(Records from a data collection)
——

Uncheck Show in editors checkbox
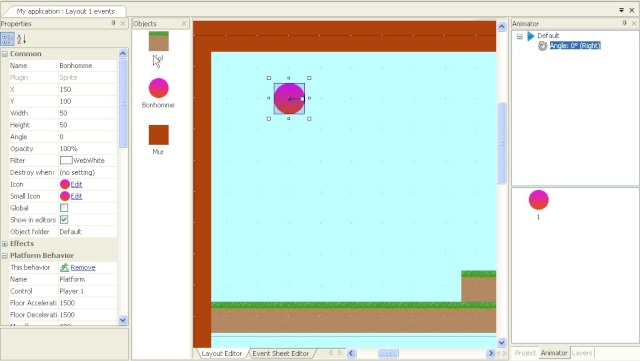 click(x=64, y=220)
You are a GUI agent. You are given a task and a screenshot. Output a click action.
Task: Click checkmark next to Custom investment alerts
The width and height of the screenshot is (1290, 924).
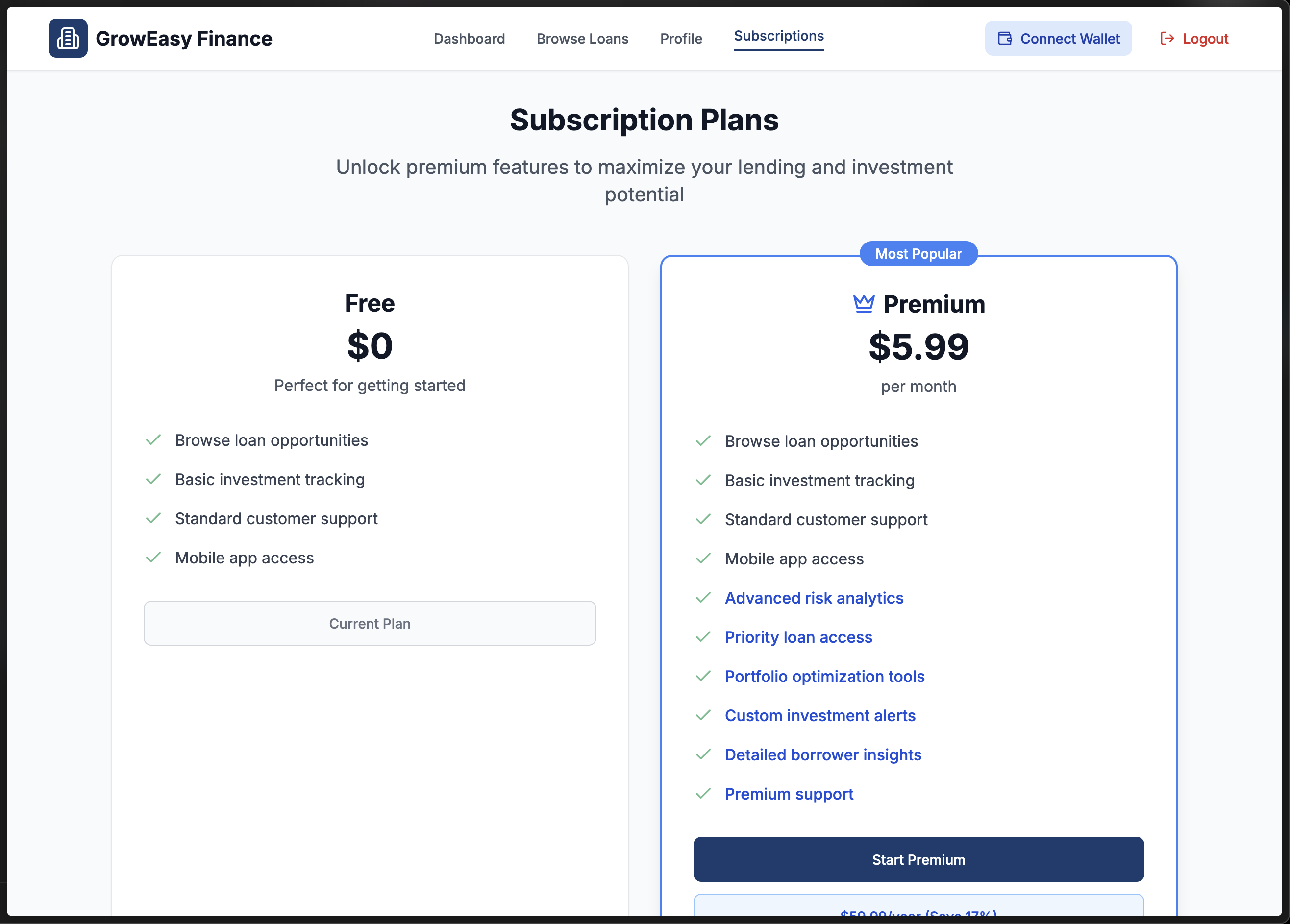click(x=703, y=715)
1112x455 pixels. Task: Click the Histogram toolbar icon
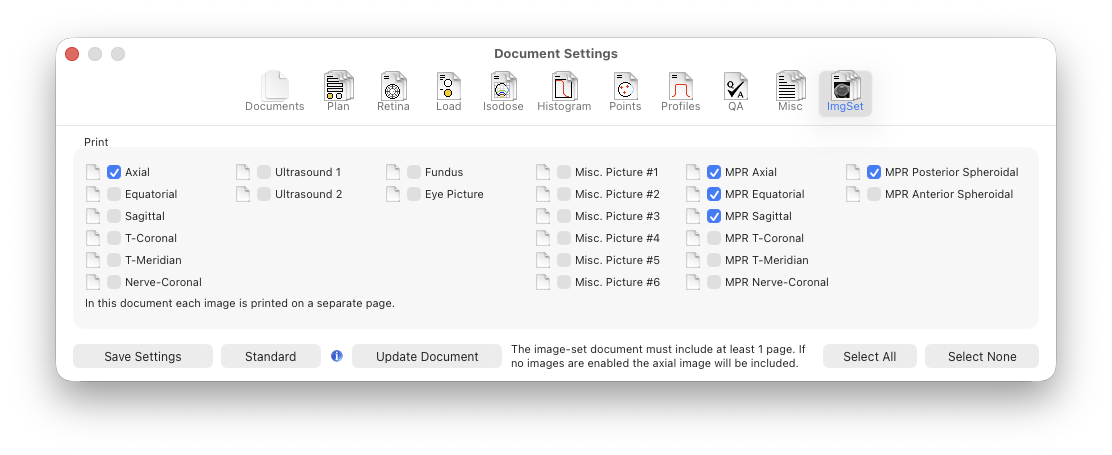point(564,92)
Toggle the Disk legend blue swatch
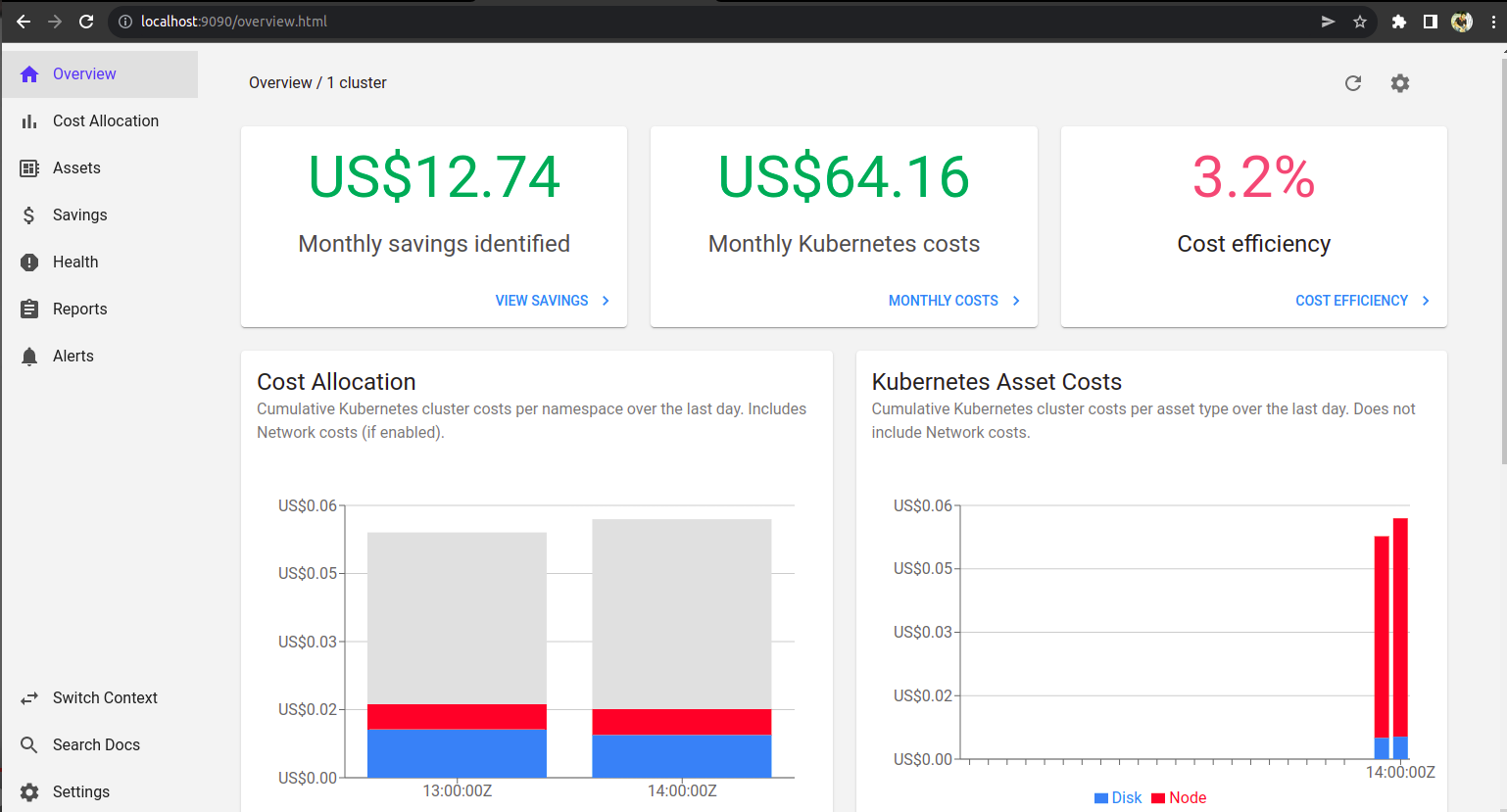This screenshot has height=812, width=1507. 1101,798
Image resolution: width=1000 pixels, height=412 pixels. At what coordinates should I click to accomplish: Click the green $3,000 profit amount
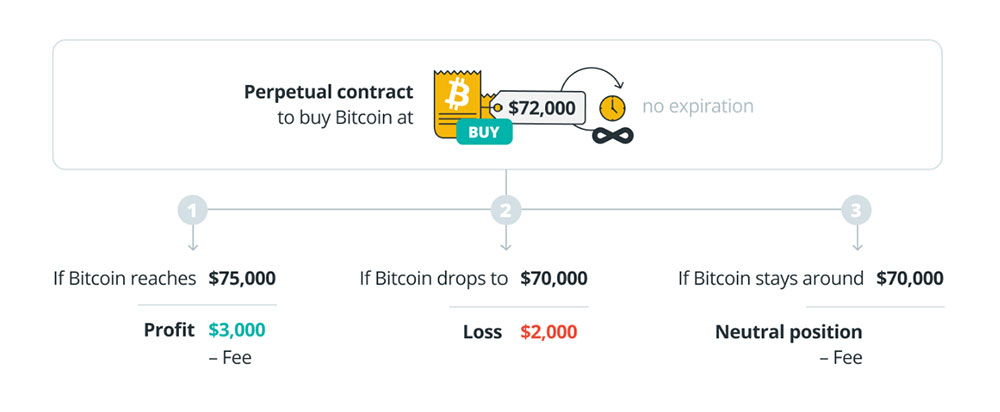pyautogui.click(x=237, y=330)
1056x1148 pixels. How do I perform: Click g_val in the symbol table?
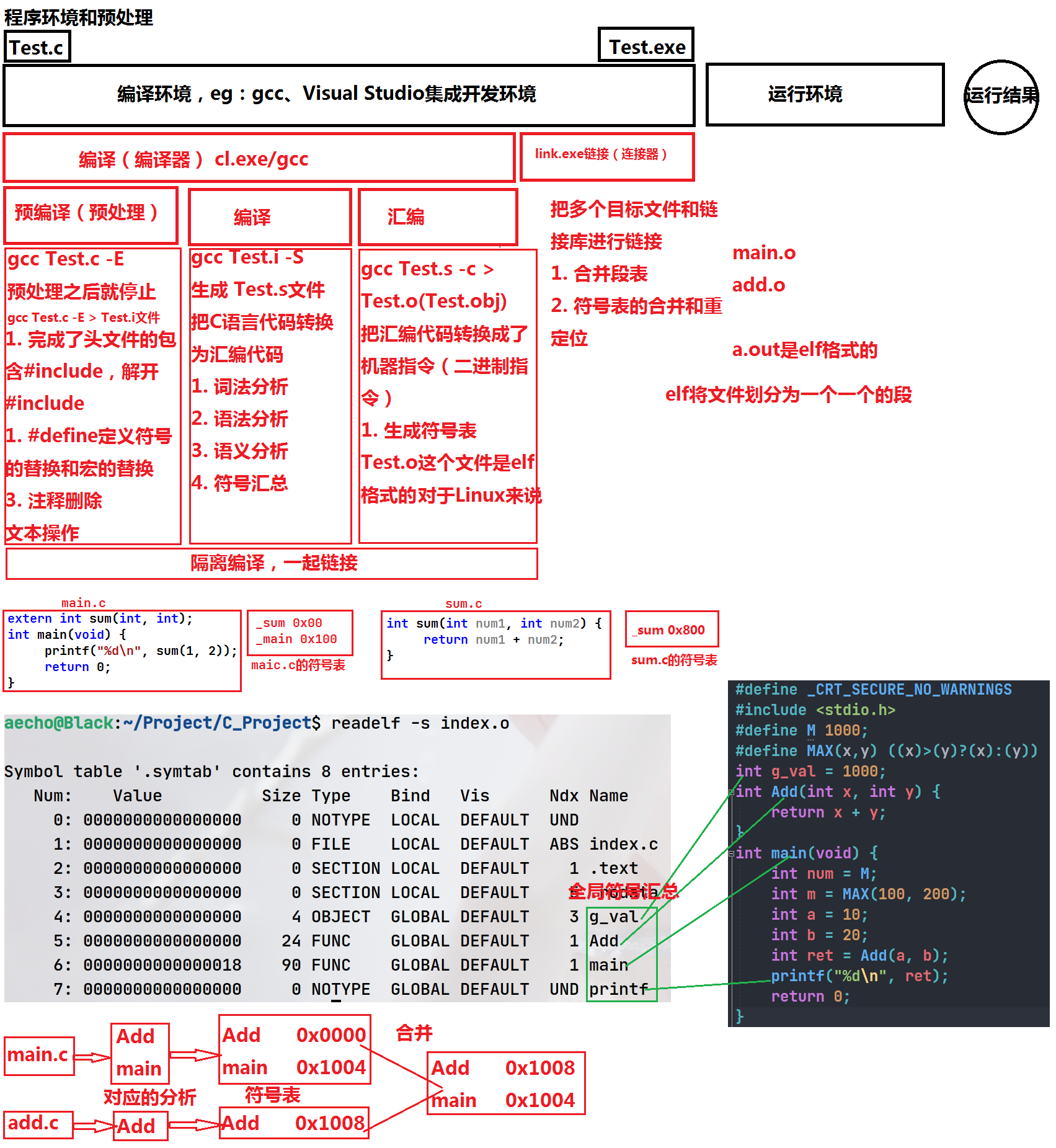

——

• _Your task_: Convert the records above into a JSON list of strings with one string per line, skipping blank lines and leaving out the pictures.

• _Solution below_:
[
  "Uncheck Show in editors checkbox",
  " click(x=64, y=220)",
  "You are a GUI agent. You are given a task and a screenshot. Output a click action.",
  "Task: Click checkmark next to Custom investment alerts",
  "The width and height of the screenshot is (1290, 924).",
  "click(x=703, y=715)",
  "1112x455 pixels. Task: Click the Histogram toolbar icon",
  "point(564,92)",
  "Toggle the Disk legend blue swatch",
  "This screenshot has height=812, width=1507. 1101,798",
  "Image resolution: width=1000 pixels, height=412 pixels. At what coordinates should I click to accomplish: Click the green $3,000 profit amount",
  "pyautogui.click(x=237, y=330)",
  "1056x1148 pixels. How do I perform: Click g_val in the symbol table?"
]